Probability of success = 0.0722


## 2.2 Birthday problem
Now we'll use simulation to solve a famous probability puzzle - the birthday problem. It sounds quite straightforward - _How many people do you need in a room to ensure at least a 50% chance that two of them share the same birthday?_

With 366 people in a 365-day year, we are 100% sure that at least two have the same birthday, but we only need to be 50% sure. Simulation gives us an elegant way of solving this problem.

Upon completion of this exercise, you will begin to understand how to cast problems in a simulation framework.

### Instructions 1/2:
* Initialize the sample space `days` which is an array from 1 - 365.
* Define a function `birthday_sim()` that takes as input the number of `people` and returns the probability that at least two share the same birthday.

In [4]:
# Draw a sample of birthdays & check if each birthday is unique
days = np.arange(1, 366)
people = 2

def birthday_sim(people):
    sims, unique_birthdays = 2000, 0 
    for _ in range(sims):
        draw = np.random.choice(days, size=people, replace=True)
        if len(draw) == len(set(draw)): 
            unique_birthdays += 1
    out = 1 - unique_birthdays / sims
    return out

### Instructions 2/2:
* Call `birthday_sim()` in a while loop and break when the probability is greater than 50%.

In [5]:
# Break out of the loop if probability greater than 0.5
while (people > 0):
    prop_bds = birthday_sim(people)
    if prop_bds > 0.5: 
        break
    people += 1

print("With {} people, there's a 50% chance that two share a birthday.".format(people))

With 23 people, there's a 50% chance that two share a birthday.

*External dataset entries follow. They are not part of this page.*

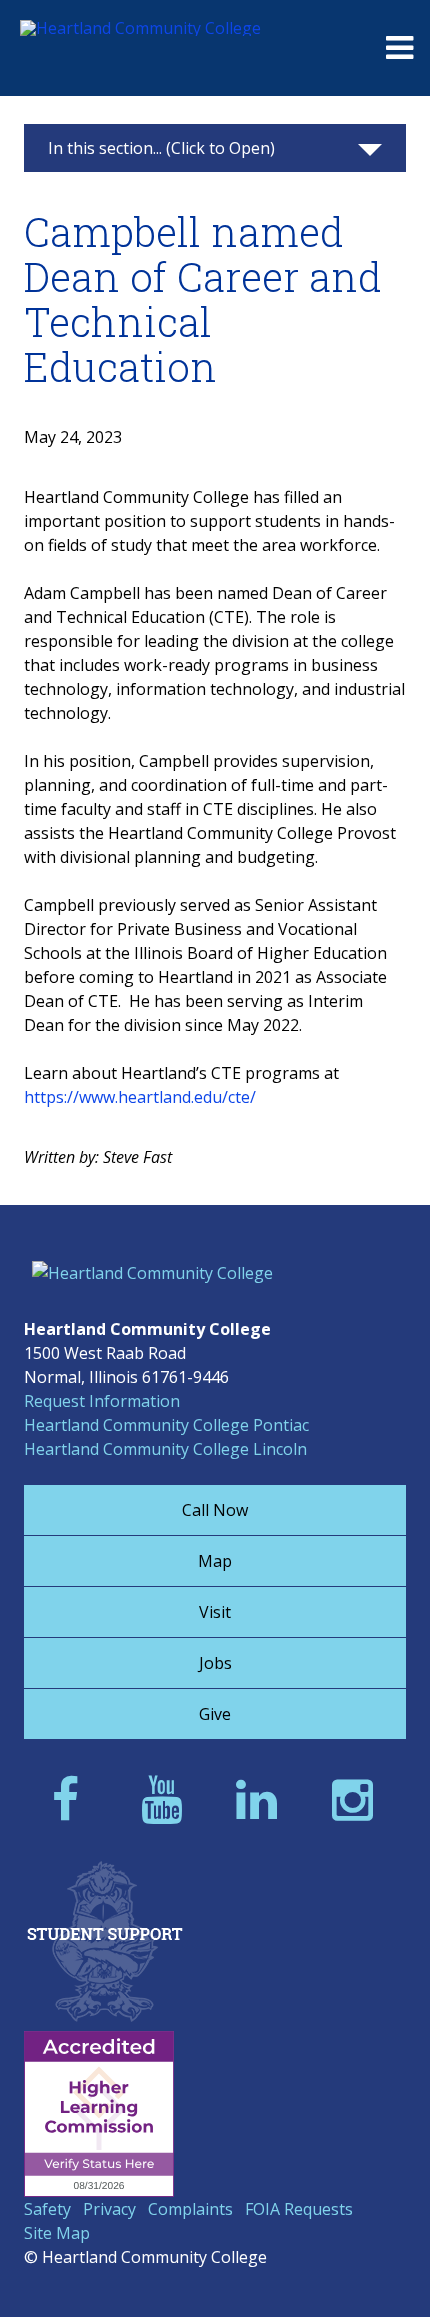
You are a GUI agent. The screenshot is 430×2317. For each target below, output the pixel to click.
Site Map (57, 2233)
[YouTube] (167, 1798)
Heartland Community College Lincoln (165, 1449)
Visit (215, 1612)
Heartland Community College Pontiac (166, 1425)
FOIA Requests (299, 2209)
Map (215, 1561)
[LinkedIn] (262, 1798)
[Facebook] (71, 1798)
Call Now (215, 1510)
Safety (47, 2209)
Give (215, 1714)
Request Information (102, 1401)
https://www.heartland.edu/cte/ (140, 1097)
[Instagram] (358, 1798)
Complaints (190, 2209)
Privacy (109, 2209)
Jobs (215, 1663)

Yes, 23 seems surprisingly low, but it's enough to have a 50% chance!

## 2.3 Full house
Let's return to our poker game. Last time, we calculated the probability of getting at least two of a kind. This time we are interested in a full house. A full house is when you get two cards of different suits that share the same numeric value and three other cards that have the same numeric value (e.g., 2 of hearts & spades, jacks of clubs, diamonds, & spades).

Thus, a full house is the probability of getting exactly three of a kind conditional on getting exactly two of a kind of another value. Using the same code as before, modify the success condition to get the desired output. This exercise will teach you to estimate conditional probabilities in card games and build your foundation in framing abstract problems for simulation.

### Instructions:
* Shuffle `deck_of_cards`.
* Utilize a dictionary with `.get()` to count the number of occurrences of each card in the hand.
* Increment the counter `full_house` when there is a full house in the hand (2 of one kind, 3 of the other).

In [6]:
import numpy as np
import itertools
np.random.seed(123) 
deck = list(itertools.product(['Heart', 'Club', 'Spade', 'Diamond'],range(13)))

#Shuffle deck & count card occurrences in the hand
n_sims, full_house, deck_of_cards = 50000, 0, deck.copy() 
for i in range(n_sims):
    np.random.shuffle(deck_of_cards)
    hand, cards_in_hand = deck_of_cards[0:5], {}
    for card in hand:
        # Use .get() method to count occurrences of each card
        cards_in_hand[card[1]] = cards_in_hand.get(card[1], 0) + 1
               
    # Condition for getting full house
    condition = (max(cards_in_hand.values()) ==3) & (min(cards_in_hand.values())==2)
    if  condition == True: 
        full_house += 1
print("Probability of seeing a full house = {}".format(full_house/n_sims))

Probability of seeing a full house = 0.0014


Look at how small this probability is compared to that of at least two of a kind.